Un gioco di contrapposizioni e rimandi che continua nel rapporto tra testo narrativo e testo visivo, con le libertà interpretative che portano questa versione del romanzo di Bram Stoker ad essere allo stesso tempo la più vicina in senso letterale e quella che forse si allontana di più nella sostanza dal testo scritto.
La presenza di citazioni e rimandi fa sì che questa di Coppola del 1992 sia una summa delle versioni precedenti, una citazione e rimando continuo a tanto altro cinema dell'orrore, in un desiderio di attirare un pubblico cinematograficamente adulto, pur in un film che molto si orienta a una platea giovane, nella necessità dichiarata di essere film di successo.
Barocco, eccessivo, rifiuta gli effetti speciali digitali per rifarsi con quelli ottici al cinema degli albori, con modellini, sovrimpressioni in ripresa, slow motion, stop motion, riprese al contrario.
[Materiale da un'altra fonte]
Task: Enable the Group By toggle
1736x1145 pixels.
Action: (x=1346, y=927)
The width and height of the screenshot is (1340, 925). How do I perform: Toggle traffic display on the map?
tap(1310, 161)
E il legame non è casuale, visto che il romanzo è praticamente coevo alla nascita del cinema, in un legame che rimarrà stabile nel tempo (Dracula è uno dei personaggi letterari con il maggior numero di trasposizioni cinematografiche).
Citazioni, rimandi, ma anche libertà. È nelle differenze con il romanzo che bisogna cercare una chiave di lettura.
Il vampiro, da essere ferino, animale selvaggio che brama il sangue, diventa una figura drammatica di vedovo dannato, un essere che dentro di sé brama la pace, pace che solo la protagonista gli potrà dare, nella non-morte come nella morte vera e propria. Mina, d'altro canto, come l'altra protagonista Lucy, è una donna consapevole. Una volta acquisita coscienza dell'antico legame con il principe delle tenebre, Mina si trova divisa tra l'amore per Johnatan e la passione per l'amante notturno, ma non subisce passivamente.
La figura del vampiro diventa così una metafora della liberazione della donna nella società vittoriana, la sessualità che viene repressa a tutti i costi per far sì che la donna rimanga sottomessa, passiva. Il vampiro si manifesta come la possibilità di una vita libera, per questo gli uomini lo devono sopprimere, per mantenere lo status quo. La libertà che si manifesta sotto forma di "bacio", del sangue che viene scambiato e in questo richiama a tante altre forme di vita libera che, passati gli anni della liberazione sessuale, proprio in quel periodo venivano etichettate come pericolose: l'omosessualità, la tossicodipendenza, l'eccessiva promiscuità sessuale... Sono, è bene ricordarlo, gli anni in cui l'AIDS è in cima alle priorità tra i problemi dell'Occidente. Il vampiro appare come l'emarginato, che riesce a farsi accettare nella società, e dalla protagonista, dandosi la forma di un dandy, ma è dilaniato dalla consapevolezza della sua vera essenza.